**Data for review:**
+ + +
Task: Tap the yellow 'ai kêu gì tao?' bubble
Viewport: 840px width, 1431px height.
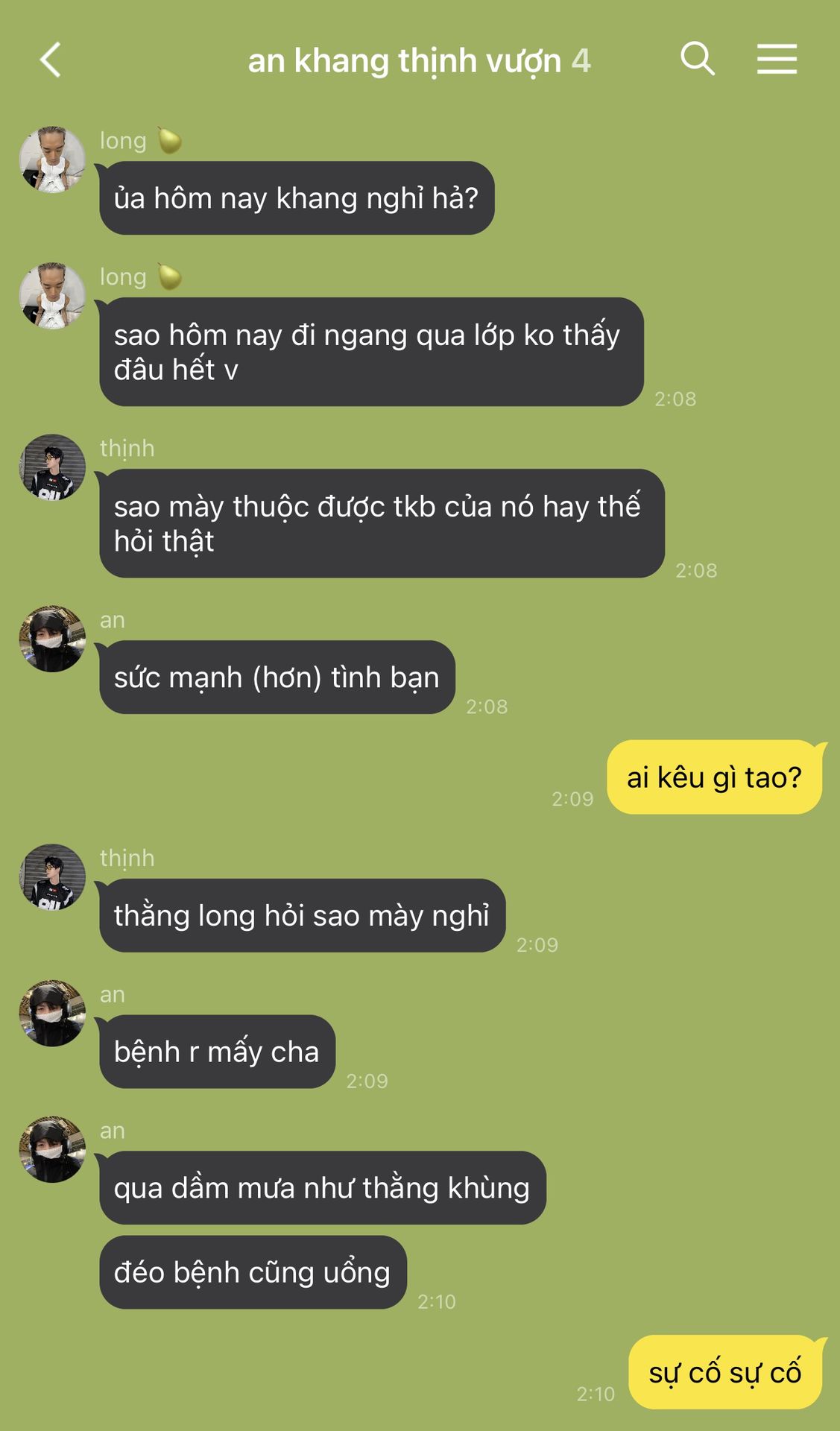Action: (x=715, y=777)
+ + +
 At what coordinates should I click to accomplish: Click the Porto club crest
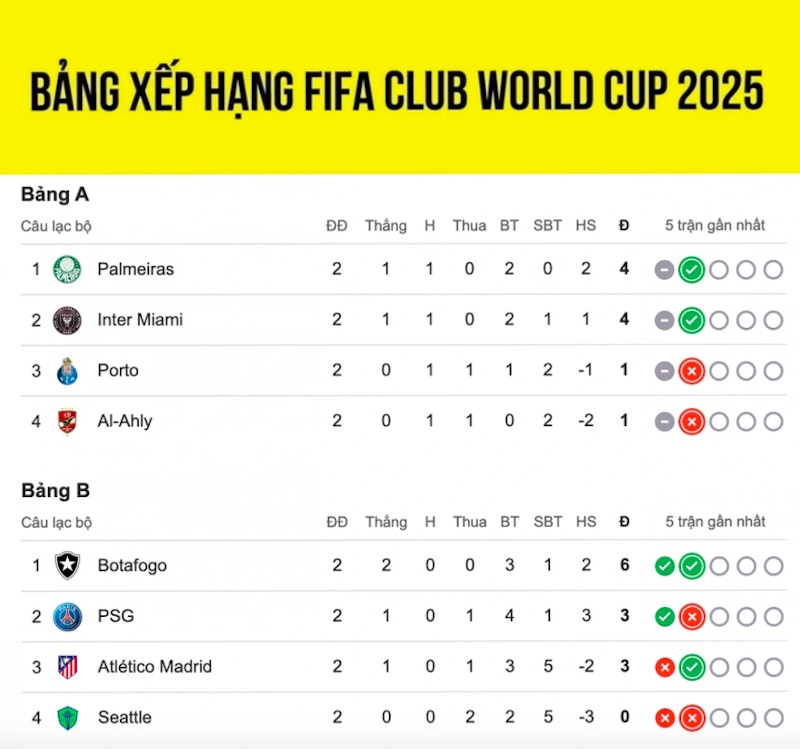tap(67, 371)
+ + +
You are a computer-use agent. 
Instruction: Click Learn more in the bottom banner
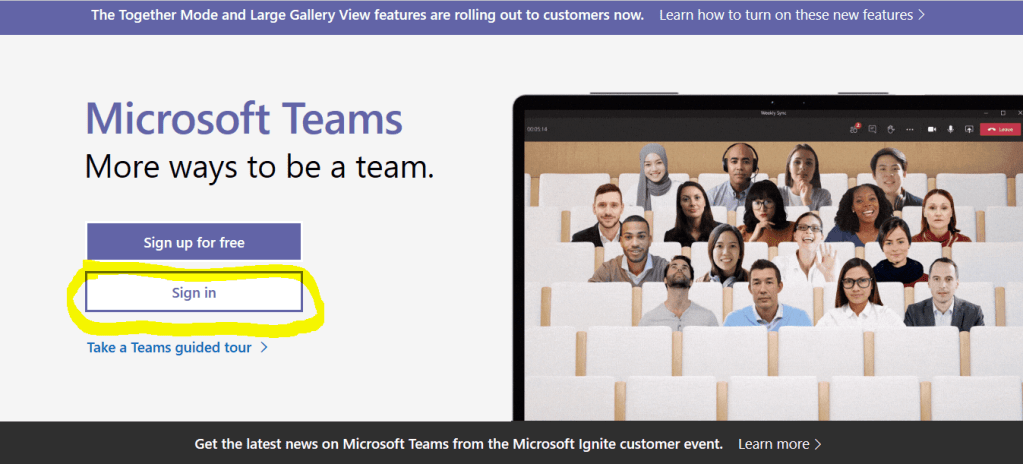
+ + +
**What is required:**
Given the records above, reproduce precisely and only the lines between the line holding "You are a computer-use agent." and the line holding "Instruction: Click Learn", inclusive.

**Result of this task:**
You are a computer-use agent. 
Instruction: Click Learn more in the bottom banner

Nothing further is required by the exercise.